To estimate coverage of ART, information about the untreated natural history of HIV infection in low-income and middle-income countries is needed, especially on the duration from infection (seroconversion) to the point in time when an individual becomes eligible for ART, and from ART eligibility to death.2 3 Criteria for treatment eligibility differ between settings and guidelines. For example, the current International AIDS Society-USA guidelines for treatment of HIV infection in adults4 recommend that ART should be considered in asymptomatic patients after the CD4 count falls below 350 cells ×106/l and before it declines to 200 cells ×106/l. In contrast, the 2002 WHO guidelines, which are still used in some countries—for example, in South Africa, recommend ART only for patients with WHO stage 4 disease or a CD4 cell count of less than 200 cells ×106/l.5 These recommendations were revised in 2003 and now state that, in addition, treatment should also be started in patients with WHO stage 3 and a CD4 count between 200 and 350 cells ×106/l.6
Few seroconverter cohorts exist in low-income and middle-income countries, and the number of participants enrolled is relatively small. Collaborative analyses of individual participant data from several studies are useful in this situation.7 Recently, Todd and colleagues8 estimated time from seroconversion to death in a collaborative analysis of eight seroconverter cohorts from low-income and middle-income countries before ART became available; however, their study did not address time to ART eligibility. We established the eligibility for Antiretroviral Therapy in lower income countries (eART-linc) collaboration with the aim to estimate time from seroconversion to ART eligibility and from ART eligibility to death in HIV-infected adults from lower-income countries.
We contacted cohort studies from low-income and middle-income countries of HIV-infected adults with documented last negative and first positive HIV tests and information on the evolution of CD4 counts or clinical stage, and invited them to contribute data to the eART-linc collaboration. Five cohorts, which were established in the 1990s and described in detail elsewhere,9–13 participated in the current analyses (table 1): the Primo-CI ANRS 1220 cohort9 in Abidjan, Côte d’Ivoire; the Rakai District cohort10 in rural Uganda; the Masaka District cohort,11 also in rural Uganda; the Royal Thai Army conscripts cohort12 in Thailand and the blood donors cohort13 in Chiang Mai, Thailand. Inspection of the data received showed that the information on CD4 count evolution was limited for the Thai cohorts,12 13 and these therefore contributed to estimation of the time from seroconversion to death only. Also, information on clinical stage was available only for the Masaka cohort.11
Observable and unobservable information
Figure 1 shows the observable information and the time points and intervals we set out to estimate. The exact date of reaching treatment eligibility cannot be observed because the relevant criteria, including CD4 counts and clinical stage, are assessed at certain points in time only. Individuals for whom treatment eligibility was observed had two dates: the last date with available information before eligibility was observed and the first date at which available information indicated that ART eligibility had been reached. The true date of treatment eligibility will lie somewhere between these two dates.
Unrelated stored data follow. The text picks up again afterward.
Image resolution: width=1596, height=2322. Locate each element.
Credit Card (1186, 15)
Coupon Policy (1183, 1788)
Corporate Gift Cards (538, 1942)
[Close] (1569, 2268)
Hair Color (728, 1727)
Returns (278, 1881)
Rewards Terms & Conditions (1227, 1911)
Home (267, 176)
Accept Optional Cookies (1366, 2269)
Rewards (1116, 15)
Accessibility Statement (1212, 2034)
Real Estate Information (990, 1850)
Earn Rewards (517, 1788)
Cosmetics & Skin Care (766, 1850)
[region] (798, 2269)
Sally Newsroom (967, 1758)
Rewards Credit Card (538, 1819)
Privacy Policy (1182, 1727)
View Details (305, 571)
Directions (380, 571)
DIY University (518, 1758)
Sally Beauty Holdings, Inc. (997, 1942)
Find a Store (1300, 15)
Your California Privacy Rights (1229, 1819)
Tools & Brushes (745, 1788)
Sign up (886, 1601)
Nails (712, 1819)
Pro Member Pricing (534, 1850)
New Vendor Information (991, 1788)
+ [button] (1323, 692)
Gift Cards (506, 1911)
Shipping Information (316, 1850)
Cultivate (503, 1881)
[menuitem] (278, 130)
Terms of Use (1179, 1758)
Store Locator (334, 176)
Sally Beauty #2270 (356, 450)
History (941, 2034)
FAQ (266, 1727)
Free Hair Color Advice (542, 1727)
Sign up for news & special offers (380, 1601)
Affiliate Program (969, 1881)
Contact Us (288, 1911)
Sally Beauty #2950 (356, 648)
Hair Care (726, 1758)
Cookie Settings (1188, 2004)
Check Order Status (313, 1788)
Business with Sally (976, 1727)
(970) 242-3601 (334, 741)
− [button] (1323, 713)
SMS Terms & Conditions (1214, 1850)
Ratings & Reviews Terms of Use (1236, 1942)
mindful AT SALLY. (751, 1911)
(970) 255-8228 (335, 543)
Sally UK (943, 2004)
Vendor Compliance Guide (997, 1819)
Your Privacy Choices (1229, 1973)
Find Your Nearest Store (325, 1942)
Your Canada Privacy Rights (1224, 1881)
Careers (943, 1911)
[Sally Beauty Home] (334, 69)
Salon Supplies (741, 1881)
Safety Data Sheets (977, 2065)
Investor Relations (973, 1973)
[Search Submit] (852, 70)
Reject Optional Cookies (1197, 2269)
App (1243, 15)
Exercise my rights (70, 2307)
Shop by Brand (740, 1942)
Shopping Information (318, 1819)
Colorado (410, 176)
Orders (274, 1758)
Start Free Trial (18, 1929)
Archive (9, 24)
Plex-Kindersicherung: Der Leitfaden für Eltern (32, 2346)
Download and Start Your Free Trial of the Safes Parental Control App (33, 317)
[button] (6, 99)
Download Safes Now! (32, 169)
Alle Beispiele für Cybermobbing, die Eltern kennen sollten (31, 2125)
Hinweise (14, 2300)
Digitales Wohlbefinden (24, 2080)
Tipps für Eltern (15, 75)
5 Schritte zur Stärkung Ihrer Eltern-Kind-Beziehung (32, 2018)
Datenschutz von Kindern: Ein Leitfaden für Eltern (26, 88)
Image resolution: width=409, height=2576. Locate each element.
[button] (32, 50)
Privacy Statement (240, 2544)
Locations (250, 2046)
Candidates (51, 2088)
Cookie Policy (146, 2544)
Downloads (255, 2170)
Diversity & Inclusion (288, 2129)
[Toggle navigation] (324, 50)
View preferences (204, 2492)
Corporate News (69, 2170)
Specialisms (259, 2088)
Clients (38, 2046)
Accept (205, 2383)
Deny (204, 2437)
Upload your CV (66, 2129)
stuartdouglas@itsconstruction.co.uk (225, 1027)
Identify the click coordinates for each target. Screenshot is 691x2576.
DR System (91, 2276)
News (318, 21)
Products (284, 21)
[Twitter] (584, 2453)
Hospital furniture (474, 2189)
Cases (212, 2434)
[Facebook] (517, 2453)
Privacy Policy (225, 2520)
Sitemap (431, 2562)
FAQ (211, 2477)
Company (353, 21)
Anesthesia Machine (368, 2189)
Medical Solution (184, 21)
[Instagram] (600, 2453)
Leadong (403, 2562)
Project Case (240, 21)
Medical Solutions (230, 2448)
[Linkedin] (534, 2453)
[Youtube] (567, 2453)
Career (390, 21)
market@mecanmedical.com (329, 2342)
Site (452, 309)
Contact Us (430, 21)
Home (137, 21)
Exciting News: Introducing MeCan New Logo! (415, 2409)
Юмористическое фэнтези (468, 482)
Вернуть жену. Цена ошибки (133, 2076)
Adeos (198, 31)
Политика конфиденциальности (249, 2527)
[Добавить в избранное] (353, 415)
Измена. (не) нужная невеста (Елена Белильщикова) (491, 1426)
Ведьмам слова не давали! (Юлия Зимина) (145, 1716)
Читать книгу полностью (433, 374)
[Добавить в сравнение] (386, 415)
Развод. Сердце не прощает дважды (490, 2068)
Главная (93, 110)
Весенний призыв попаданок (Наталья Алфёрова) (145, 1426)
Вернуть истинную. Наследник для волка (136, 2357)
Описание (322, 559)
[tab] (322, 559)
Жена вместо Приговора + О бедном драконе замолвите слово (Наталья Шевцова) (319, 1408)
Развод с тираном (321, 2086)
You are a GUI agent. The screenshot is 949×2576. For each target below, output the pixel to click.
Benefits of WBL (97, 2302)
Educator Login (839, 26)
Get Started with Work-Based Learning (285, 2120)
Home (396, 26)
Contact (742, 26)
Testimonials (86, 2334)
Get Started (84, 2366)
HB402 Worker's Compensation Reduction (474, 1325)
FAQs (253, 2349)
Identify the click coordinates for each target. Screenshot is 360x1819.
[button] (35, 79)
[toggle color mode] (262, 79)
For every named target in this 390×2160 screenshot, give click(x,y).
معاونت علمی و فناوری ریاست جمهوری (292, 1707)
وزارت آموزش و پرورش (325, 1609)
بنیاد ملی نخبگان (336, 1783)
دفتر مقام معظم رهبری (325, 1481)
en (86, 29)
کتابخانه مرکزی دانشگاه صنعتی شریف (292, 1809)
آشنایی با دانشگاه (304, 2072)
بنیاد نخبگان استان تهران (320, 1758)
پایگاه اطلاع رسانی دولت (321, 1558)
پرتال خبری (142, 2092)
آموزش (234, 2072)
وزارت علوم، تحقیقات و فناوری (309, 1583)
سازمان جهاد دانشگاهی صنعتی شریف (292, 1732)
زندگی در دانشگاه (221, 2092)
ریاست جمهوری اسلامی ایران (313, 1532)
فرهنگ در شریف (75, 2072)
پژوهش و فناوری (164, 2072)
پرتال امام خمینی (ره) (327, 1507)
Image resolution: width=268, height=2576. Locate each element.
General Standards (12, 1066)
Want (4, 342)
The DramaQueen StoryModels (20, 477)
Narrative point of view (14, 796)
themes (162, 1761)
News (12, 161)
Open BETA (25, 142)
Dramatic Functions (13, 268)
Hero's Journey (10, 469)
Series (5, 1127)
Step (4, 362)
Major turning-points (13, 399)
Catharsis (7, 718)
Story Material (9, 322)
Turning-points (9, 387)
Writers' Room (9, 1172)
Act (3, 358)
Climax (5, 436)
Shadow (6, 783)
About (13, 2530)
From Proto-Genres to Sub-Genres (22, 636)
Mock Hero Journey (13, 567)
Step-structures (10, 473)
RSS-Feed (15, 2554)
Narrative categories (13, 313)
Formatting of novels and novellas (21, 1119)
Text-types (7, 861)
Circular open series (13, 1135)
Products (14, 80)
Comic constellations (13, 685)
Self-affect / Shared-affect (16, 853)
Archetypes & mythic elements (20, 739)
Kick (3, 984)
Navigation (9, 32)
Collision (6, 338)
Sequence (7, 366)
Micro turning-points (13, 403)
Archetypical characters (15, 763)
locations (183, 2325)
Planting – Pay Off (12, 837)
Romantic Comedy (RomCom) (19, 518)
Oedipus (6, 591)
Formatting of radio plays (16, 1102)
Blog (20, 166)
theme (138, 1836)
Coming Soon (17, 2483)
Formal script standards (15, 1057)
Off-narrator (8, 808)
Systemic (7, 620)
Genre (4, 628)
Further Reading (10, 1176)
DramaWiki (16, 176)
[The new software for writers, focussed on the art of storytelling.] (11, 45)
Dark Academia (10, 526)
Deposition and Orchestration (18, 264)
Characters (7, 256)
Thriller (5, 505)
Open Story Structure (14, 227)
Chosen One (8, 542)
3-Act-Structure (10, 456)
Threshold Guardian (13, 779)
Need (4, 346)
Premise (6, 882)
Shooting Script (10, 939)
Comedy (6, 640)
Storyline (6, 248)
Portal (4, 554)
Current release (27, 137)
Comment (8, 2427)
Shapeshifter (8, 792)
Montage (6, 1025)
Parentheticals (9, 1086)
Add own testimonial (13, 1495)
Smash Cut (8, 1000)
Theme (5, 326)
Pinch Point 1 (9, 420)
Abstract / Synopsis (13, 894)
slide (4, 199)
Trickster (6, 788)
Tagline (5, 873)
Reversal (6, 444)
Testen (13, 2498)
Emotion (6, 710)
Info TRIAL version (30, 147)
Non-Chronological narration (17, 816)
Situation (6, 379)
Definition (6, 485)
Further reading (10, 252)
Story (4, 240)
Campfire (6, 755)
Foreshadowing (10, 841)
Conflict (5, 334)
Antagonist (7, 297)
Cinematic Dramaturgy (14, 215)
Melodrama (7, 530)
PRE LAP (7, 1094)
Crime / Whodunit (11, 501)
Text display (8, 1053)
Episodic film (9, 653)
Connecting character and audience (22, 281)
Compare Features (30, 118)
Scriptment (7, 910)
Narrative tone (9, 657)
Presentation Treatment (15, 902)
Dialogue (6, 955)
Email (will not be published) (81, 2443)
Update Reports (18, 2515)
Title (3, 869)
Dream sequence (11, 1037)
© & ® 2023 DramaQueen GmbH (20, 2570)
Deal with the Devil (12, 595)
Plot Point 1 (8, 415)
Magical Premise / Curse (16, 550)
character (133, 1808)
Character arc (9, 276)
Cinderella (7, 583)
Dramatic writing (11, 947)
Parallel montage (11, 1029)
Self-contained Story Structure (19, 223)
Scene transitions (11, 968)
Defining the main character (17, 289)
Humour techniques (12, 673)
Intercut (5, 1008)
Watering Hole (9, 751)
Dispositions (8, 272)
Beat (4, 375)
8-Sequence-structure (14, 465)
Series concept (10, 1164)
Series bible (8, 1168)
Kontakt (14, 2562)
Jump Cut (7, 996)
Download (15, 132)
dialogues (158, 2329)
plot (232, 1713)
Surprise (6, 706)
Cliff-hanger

We used Weibull survival models14 to estimate the duration from seroconversion to various eligibility criteria for ART, from ART eligibility to death or from serconversion to death. The date of seroconversion was calculated as the midpoint between the last documented negative HIV test and the first documented positive HIV test. Follow-up was censored on the date the patient was last known to be alive. In patients who initiated ART, follow-up was censored on the date of starting therapy. We did analyses for various CD4 thresholds (<200 cells ×106/l, <275 cells ×106/l, <350 cells ×106/l) and for the combined criteria WHO clinical stage 3 and CD4 <350 cells ×106/l. In additional multivariable analyses we included gender and age. HIV subtype could not be included because subtype was highly correlated with the country in which the cohort was conducted. For descriptive purposes, we calculated and plotted Kaplan-Meier cumulative incidence estimates for some outcomes for each cohort.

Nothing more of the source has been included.